I joined NetFlix back in early November, and I love it! Not all of the films listed below came from NetFlix, but quite a few did. And remember, you can always see my star rating for films I’ve seen, down the left-hand side of this page.
- Huoxeh (To Live)
- I’ve been a fan of Li Gong for several years now, and this was another excellent feather in her cap. She plays the wife of a man who loses everything because of his gambling problem, in China in the 1940s. The story then traces their lives over the next 30 or so years as the Communists take over (or “liberate,” as the Communists called it) China from Chiang Kai-sheck. It’s a heartbreaking story of how absolutely evil Communism is. I’ve always known that it was evil, but this film really drives it home. I’ve already added Lan feng zheng (The Blue Kite) to my NetFlix queue; it’s another film about the Communist takeover of China. It should be here in a few days.
- The Polar Express
- I couldn’t imagine how they could turn a very short book like The Polar Express into a feature-length film. They did it by turning the whole story into an action/adventure film that scared the crap out of my son. Overall it was pretty good, but way too much adventure.
- Bend it Like Beckham
- This is a wonderful Indian picture about a girl who challenges what her parents think a “proper Indian girl” should and should not do. I watched it twice in one weekend. Ever since watching Monsoon Wedding I’ve gotten more and more intrigued with Indian films. This is another great one.
- Streets of Fire
- I first saw this movie back in the 80s, but I’d forgotten most of it. I got it through NetFlix a few weeks ago, and it was quite good. It has a young Diane Lane (love her) playing a singer who is abducted by a motorcycle gang, lead by Willem Dafoe. Good music, interesting sets, and Diane Lane…
- The Terminal
- This is an excellent film that is very loosely based on the real-life story of a man who has been living in Charles De Gaulle Airport since 1988. Tom Hanks is extremely believable as a man from some backwater former-Soviet republic. Funny and sad, all at the same time.
- Ying Xiong (Hero)
- Beautifully filmed. Lovely colors. Crouching Tiger, Hidden Dragon was better.
- The Last Samurai
- I was absolutely blown away by this film. Tom Cruise is outstanding as a brash, arrogant Civil War veteran who goes to Japan to train troops. This is a beautiful story that was completely under-appreciated.
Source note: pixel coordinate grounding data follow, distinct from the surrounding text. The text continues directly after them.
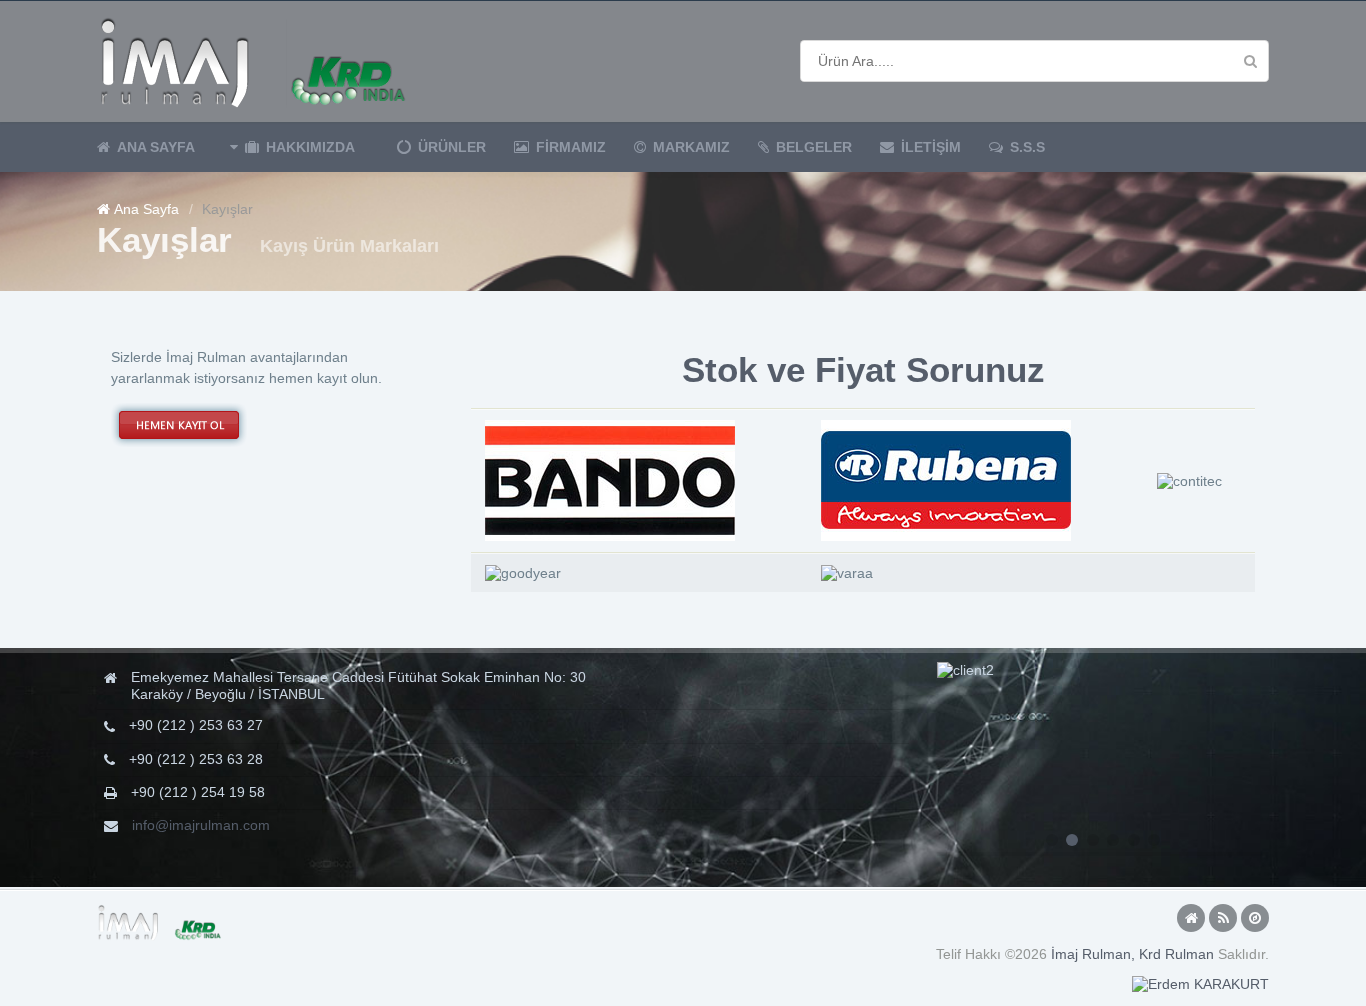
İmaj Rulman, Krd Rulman (1132, 954)
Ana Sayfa (146, 209)
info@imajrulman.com (201, 825)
- Sen to Chihiro no kamikakushi (Spirited Away)
- Absolutely brilliant! This is an amazing piece of animation. Disney pictures brought this Japanese masterpiece, by the legendary directory Miyazaki Hayao, to America, faithfully translating it with an American cast. Wonderful, wonderful movie. My son loves it. I bought it for him for Christmas, and I just bought the sound-track.
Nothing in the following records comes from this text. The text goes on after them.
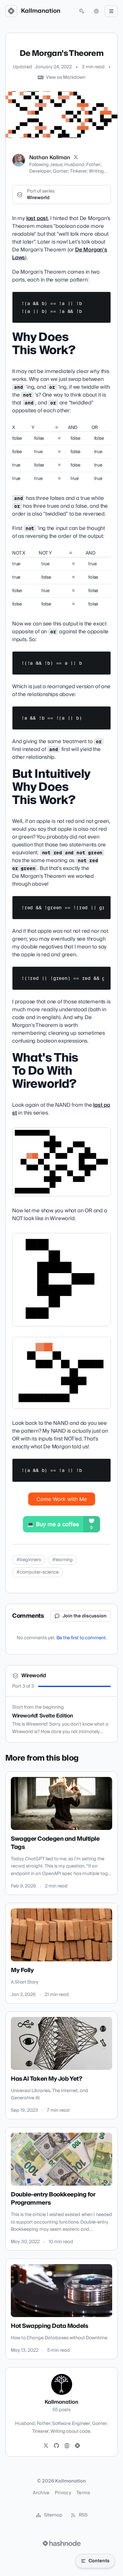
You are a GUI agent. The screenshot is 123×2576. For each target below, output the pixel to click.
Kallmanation (40, 11)
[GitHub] (56, 2446)
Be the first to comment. (81, 1638)
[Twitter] (46, 2446)
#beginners (28, 1560)
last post (37, 218)
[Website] (67, 2446)
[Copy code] (102, 299)
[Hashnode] (77, 2446)
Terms (83, 2493)
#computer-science (37, 1572)
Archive (41, 2493)
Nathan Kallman (49, 158)
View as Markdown (65, 77)
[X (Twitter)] (76, 157)
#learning (62, 1560)
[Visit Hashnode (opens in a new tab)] (61, 2543)
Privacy (63, 2493)
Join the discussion (85, 1616)
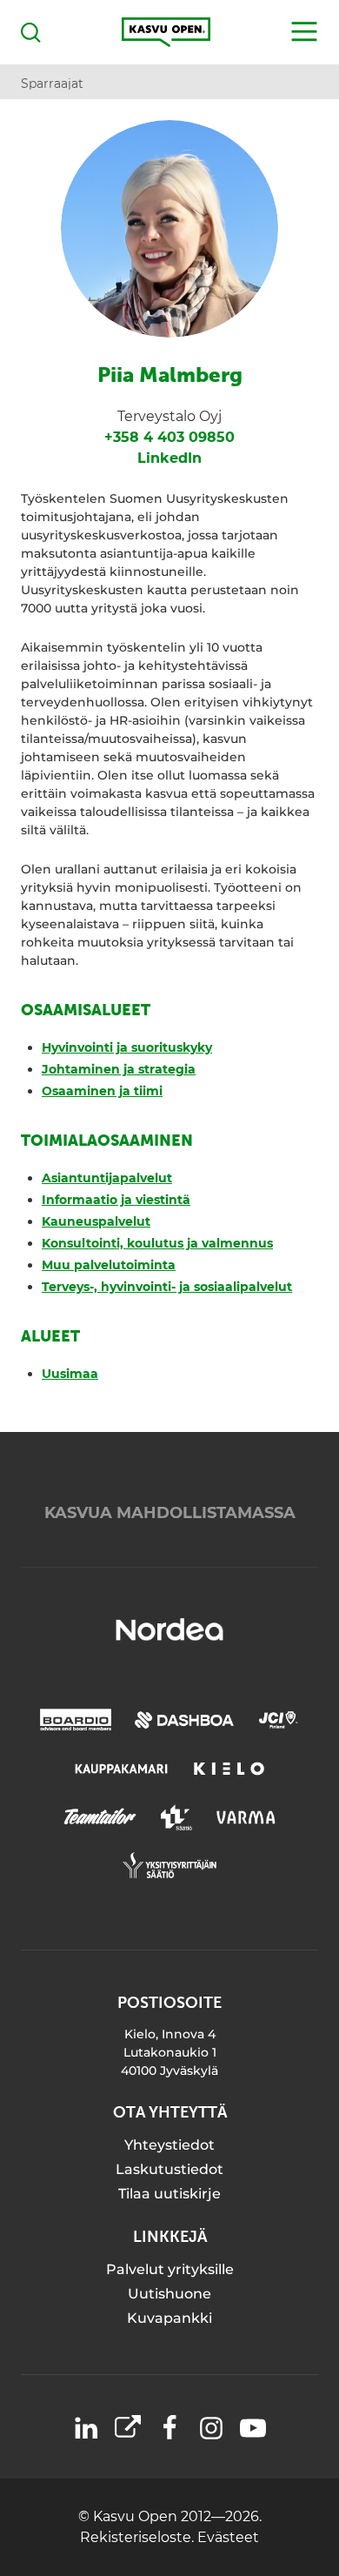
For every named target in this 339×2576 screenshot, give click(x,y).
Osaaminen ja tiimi (102, 1091)
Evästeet (228, 2537)
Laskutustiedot (169, 2169)
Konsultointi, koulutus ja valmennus (157, 1243)
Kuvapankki (169, 2318)
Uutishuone (169, 2293)
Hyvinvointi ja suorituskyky (127, 1047)
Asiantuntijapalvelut (107, 1178)
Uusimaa (70, 1374)
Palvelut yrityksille (170, 2269)
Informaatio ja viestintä (116, 1200)
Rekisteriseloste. (138, 2537)
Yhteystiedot (169, 2145)
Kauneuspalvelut (96, 1221)
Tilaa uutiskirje (169, 2193)
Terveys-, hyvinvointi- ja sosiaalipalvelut (167, 1287)
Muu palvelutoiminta (109, 1265)
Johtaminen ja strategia (119, 1069)
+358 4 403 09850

I’ve seen several others recently, but that’s enough pontificating on films for now…
I took some time off today to go down to the Festival of Trees, which benefits Children’s Healthcare of Atlanta and had a good time. My wife was on the team that created my son’s school’s tree for the festival, and it won FIRST PLACE in the School division. Their tree beat out 99 other trees, which is pretty impressive.
But that’s not the mixup. We were looking at some displays of Christmas from other countries. When we came to the display for the Philippines the following conversation ensued between myself and my son, Thomas:
Me: Hey, Thomas. This one’s from the Philippines.
Thomas: Ooo, Daddy. Those are baaad people.
Thomas: Baaad people.
Me: Oh! No, Thomas, you mean Philistines!